TASKS AND EXERCISES:
**a)** Transcribe everything in the proof excerpt from "It is worth" down to "proves part (a).".
**b)** Pull out each line of the entries that contains the word "pixel".

EXCERPTED TEXT:
+===+

Combining (15), (16) and (17), we have that with probability tending to 1,

$$\begin{aligned} \Vert {\mathbf{D}}_{{\varvec{\gamma }}*/{\varvec{\gamma }}}\Vert \le \frac{1}{{\lambda _n}/({p_n}\delta _n^2 {\tilde{C}})-1}<{1}/{C_0} \end{aligned}$$
(18)

for some constant \(C_0 > 1\) provided that \(\lambda _n/({p_n}\delta _n^2) \rightarrow \infty\).

It is worth noting that \(\Pr (\Vert {\mathbf{D}}_{{\varvec{\gamma }}*/{\varvec{\gamma }}}\Vert \rightarrow 0) \rightarrow 1\), as \(n \rightarrow \infty\). Furthermore, with probability tending to 1,

$$\begin{aligned} \Vert {\varvec{\gamma }}^*\Vert \le \Vert {\mathbf{D}}_{{\varvec{\gamma }}^*/{\varvec{\gamma }}}\Vert \max _{1\le j\le (p_n-{q})}|{\varvec{\gamma }}_j|\le \Vert {\mathbf{D}}_{{\varvec{\gamma }}^*/{\varvec{\gamma }}}\Vert \times \Vert {\varvec{\gamma }}\Vert \le \Vert {\varvec{\gamma }}\Vert /C_0. \end{aligned}$$

This proves part (a).

+===+

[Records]
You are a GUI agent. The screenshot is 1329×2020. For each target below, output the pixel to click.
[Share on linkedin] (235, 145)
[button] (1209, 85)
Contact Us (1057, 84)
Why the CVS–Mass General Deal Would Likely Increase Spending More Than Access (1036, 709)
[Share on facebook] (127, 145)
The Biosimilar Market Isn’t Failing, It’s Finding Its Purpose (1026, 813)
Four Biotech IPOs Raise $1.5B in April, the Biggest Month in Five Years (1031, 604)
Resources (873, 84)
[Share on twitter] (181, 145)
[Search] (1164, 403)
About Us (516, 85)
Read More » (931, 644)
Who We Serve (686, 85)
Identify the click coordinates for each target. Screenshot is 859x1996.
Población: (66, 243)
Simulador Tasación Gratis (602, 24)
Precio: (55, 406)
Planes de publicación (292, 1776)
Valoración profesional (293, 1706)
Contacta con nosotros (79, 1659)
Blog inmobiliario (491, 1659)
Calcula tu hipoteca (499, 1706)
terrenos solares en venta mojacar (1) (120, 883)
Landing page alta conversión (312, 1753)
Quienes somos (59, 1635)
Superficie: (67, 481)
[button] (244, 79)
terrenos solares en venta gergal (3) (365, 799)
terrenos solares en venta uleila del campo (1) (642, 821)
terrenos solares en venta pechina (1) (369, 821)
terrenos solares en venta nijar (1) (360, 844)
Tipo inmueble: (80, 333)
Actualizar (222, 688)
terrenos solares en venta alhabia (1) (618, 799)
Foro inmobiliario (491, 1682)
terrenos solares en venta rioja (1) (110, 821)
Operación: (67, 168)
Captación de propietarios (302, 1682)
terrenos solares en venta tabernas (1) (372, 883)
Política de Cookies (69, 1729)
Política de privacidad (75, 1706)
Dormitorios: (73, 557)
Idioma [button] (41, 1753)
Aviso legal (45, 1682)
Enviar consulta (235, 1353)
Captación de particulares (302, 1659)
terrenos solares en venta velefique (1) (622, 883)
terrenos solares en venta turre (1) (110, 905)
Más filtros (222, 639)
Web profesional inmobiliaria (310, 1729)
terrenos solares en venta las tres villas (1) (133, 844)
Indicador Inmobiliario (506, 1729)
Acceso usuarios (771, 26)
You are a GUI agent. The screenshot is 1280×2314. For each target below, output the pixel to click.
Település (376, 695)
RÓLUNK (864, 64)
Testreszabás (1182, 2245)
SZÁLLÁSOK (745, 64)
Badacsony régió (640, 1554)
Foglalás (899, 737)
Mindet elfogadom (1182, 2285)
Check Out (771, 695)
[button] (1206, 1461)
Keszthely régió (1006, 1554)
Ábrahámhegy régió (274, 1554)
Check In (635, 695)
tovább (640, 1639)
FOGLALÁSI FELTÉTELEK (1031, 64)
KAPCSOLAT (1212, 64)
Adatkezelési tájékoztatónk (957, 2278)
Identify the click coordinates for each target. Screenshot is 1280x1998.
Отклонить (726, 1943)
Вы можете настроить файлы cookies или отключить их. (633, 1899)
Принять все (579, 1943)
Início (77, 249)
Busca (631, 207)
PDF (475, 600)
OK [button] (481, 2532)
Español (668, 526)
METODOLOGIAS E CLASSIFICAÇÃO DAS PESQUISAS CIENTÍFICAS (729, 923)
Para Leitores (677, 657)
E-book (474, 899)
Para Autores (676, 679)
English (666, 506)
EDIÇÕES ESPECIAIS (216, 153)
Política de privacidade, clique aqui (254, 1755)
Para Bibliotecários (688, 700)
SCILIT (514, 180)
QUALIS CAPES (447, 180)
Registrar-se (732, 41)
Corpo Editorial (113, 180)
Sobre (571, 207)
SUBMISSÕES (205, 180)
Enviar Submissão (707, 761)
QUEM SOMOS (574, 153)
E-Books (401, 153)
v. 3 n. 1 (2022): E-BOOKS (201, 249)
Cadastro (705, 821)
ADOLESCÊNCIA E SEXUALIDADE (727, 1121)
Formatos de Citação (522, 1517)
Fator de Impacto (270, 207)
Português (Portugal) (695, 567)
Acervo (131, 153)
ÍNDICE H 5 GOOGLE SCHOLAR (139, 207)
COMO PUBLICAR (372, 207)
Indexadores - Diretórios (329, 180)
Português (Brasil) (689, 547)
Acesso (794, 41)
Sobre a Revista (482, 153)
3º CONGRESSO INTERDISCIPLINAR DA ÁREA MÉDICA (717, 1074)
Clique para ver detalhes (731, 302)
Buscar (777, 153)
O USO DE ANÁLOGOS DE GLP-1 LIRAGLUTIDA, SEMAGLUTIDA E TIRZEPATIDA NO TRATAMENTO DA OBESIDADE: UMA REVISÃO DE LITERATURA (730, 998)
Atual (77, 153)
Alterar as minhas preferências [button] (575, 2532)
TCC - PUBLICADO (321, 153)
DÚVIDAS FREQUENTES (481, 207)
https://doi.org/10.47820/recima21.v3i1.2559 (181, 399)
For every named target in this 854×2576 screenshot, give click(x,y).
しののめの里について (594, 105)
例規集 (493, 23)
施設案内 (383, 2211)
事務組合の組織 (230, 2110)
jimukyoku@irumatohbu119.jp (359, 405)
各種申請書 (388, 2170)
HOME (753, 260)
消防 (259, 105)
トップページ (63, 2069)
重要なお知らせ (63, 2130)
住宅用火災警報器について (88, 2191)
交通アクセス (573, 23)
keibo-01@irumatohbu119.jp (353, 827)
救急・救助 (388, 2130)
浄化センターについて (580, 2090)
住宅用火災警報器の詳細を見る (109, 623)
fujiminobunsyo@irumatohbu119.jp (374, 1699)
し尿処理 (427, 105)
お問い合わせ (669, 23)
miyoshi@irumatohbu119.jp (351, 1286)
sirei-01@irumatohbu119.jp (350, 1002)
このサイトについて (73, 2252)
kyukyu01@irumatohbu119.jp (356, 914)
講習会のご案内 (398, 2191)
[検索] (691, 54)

+===+

SOLUTIONS TO THE EXERCISE:
**a)**
It is worth noting that \(\Pr (\Vert {\mathbf{D}}_{{\varvec{\gamma }}*/{\varvec{\gamma }}}\Vert \rightarrow 0) \rightarrow 1\), as \(n \rightarrow \infty\). Furthermore, with probability tending to 1,

$$\begin{aligned} \Vert {\varvec{\gamma }}^*\Vert \le \Vert {\mathbf{D}}_{{\varvec{\gamma }}^*/{\varvec{\gamma }}}\Vert \max _{1\le j\le (p_n-{q})}|{\varvec{\gamma }}_j|\le \Vert {\mathbf{D}}_{{\varvec{\gamma }}^*/{\varvec{\gamma }}}\Vert \times \Vert {\varvec{\gamma }}\Vert \le \Vert {\varvec{\gamma }}\Vert /C_0. \end{aligned}$$

This proves part (a).

**b)**
You are a GUI agent. The screenshot is 1329×2020. For each target below, output the pixel to click.
You are a GUI agent. The screenshot is 1280×2314. For each target below, output the pixel to click.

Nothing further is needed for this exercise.